Tekil Mesaj gösterimi
Alt 12-18-2009, 12:05   #2
Kullanıcı Adı
Ukbâ
Standart
Şeyhin biri müridiyle giderken bir köyün yanından geçmişler. Şeyh demiş ki: Evladım. Ben şu incir ağacının altında biraz nefesleneyim, sen de al şu testiyi, git köyün çeşmesinden dolduruver bir zahmet. Mürid gitmiş çeşmeye. Bir de ne görsün çeşmenin yanında dünya güzeli bir kız testisini dolduruyor. Takılmış peşine.. Yolda aşkını ilan edivermiş. Kız da ondan hoşlanmış ve babamdan iste beni demiş. Delikanlıda gidip babasından ALLAH'ın emriyle, peygamber'in kavliyle kızı istemiş. Adamın gözü delikanlıyı tutmuş, verdim gitti demiş. Derken çocukları olmuş, aradan yıllar geçmiş, çocuklar büyümüş, hatta en son gelip babalarına demişler ki: baba bize destur ver de rızkımızı arayalım.
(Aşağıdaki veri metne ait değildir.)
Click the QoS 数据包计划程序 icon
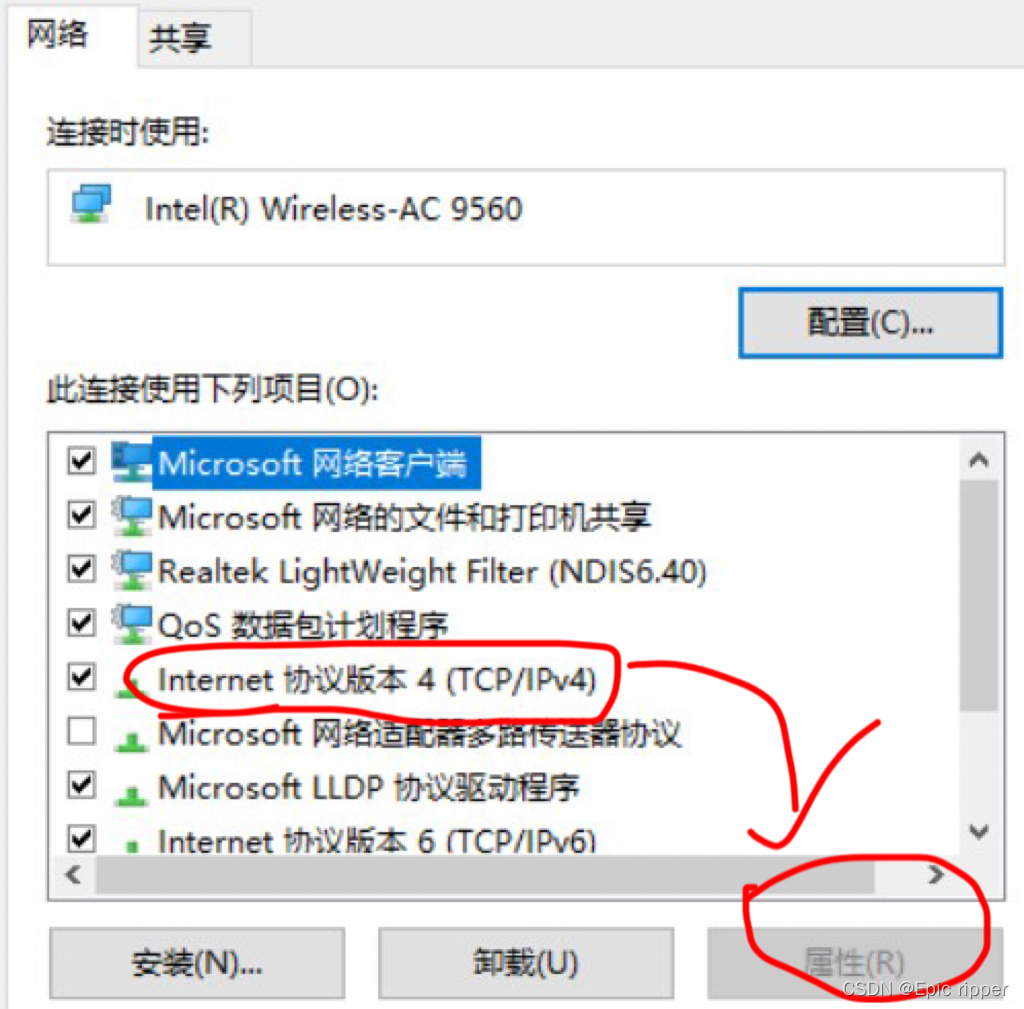The height and width of the screenshot is (1009, 1024). [131, 624]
Çocuklar gitmişler, derken bizim ki iyice yaşlanmış. Bu sırada kayınpederi vefat etmiş, çok geçmeden hanımını da kaybetmiş ve öylece yalnız, tek başına kalmış. Birdenbire incir ağacının altında unuttuğu şeyhini hatırlayıp Eyvah! demiş, Ben ne yaptım?. Hemen koşup bir testi almış ve çeşmeye gidip testiyi doldurduktan sonra koşa koşa incir ağacının yanına gitmiş. Bir bakmış şeyh hala ağacın altında ayaklarını uzatmış oturmakta.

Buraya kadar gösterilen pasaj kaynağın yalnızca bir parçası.